- Opening Delimiter -

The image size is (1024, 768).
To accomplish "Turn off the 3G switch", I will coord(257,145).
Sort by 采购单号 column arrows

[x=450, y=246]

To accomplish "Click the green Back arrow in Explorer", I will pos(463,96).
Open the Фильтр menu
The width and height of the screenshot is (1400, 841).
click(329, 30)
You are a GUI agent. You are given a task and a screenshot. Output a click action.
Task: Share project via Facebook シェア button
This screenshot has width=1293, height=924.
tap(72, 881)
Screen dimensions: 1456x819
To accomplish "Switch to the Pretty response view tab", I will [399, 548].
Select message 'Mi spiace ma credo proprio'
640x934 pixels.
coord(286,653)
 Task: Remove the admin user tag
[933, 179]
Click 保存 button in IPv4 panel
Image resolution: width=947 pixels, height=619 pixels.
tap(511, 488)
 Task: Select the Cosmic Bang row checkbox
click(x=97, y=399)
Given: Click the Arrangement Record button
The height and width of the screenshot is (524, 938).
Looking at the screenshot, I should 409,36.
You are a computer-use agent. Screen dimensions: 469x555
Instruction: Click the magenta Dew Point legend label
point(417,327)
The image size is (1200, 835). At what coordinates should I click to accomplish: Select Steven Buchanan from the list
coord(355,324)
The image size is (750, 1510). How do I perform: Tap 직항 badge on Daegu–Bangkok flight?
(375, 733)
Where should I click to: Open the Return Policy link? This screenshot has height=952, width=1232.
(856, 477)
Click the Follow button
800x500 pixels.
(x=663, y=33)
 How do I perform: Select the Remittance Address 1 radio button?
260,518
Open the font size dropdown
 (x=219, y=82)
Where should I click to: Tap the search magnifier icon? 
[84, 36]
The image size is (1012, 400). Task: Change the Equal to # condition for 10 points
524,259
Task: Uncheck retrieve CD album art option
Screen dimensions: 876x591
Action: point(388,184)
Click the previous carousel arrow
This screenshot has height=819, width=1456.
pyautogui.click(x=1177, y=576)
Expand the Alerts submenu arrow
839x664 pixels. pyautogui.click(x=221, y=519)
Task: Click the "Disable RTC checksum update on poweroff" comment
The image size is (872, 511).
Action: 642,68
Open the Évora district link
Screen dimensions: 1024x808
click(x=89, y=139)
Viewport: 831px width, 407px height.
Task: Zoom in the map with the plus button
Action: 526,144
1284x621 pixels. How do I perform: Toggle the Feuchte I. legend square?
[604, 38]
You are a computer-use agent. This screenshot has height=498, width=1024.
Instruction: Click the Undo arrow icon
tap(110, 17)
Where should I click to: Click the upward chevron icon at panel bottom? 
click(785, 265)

- Closing Delimiter -

→ **Action item**: Begin with the line that contains "Task: Remove the admin user tag" and end with the last line of the material above. Set down that range exactly.

→ **Answer to this problem**:
 Task: Remove the admin user tag
[933, 179]
Click 保存 button in IPv4 panel
Image resolution: width=947 pixels, height=619 pixels.
tap(511, 488)
 Task: Select the Cosmic Bang row checkbox
click(x=97, y=399)
Given: Click the Arrangement Record button
The height and width of the screenshot is (524, 938).
Looking at the screenshot, I should 409,36.
You are a computer-use agent. Screen dimensions: 469x555
Instruction: Click the magenta Dew Point legend label
point(417,327)
The image size is (1200, 835). At what coordinates should I click to accomplish: Select Steven Buchanan from the list
coord(355,324)
The image size is (750, 1510). How do I perform: Tap 직항 badge on Daegu–Bangkok flight?
(375, 733)
Where should I click to: Open the Return Policy link? This screenshot has height=952, width=1232.
(856, 477)
Click the Follow button
800x500 pixels.
(x=663, y=33)
 How do I perform: Select the Remittance Address 1 radio button?
260,518
Open the font size dropdown
 (x=219, y=82)
Where should I click to: Tap the search magnifier icon? 
[84, 36]
The image size is (1012, 400). Task: Change the Equal to # condition for 10 points
524,259
Task: Uncheck retrieve CD album art option
Screen dimensions: 876x591
Action: point(388,184)
Click the previous carousel arrow
This screenshot has height=819, width=1456.
pyautogui.click(x=1177, y=576)
Expand the Alerts submenu arrow
839x664 pixels. pyautogui.click(x=221, y=519)
Task: Click the "Disable RTC checksum update on poweroff" comment
The image size is (872, 511).
Action: 642,68
Open the Évora district link
Screen dimensions: 1024x808
click(x=89, y=139)
Viewport: 831px width, 407px height.
Task: Zoom in the map with the plus button
Action: 526,144
1284x621 pixels. How do I perform: Toggle the Feuchte I. legend square?
[604, 38]
You are a computer-use agent. This screenshot has height=498, width=1024.
Instruction: Click the Undo arrow icon
tap(110, 17)
Where should I click to: Click the upward chevron icon at panel bottom? 
click(785, 265)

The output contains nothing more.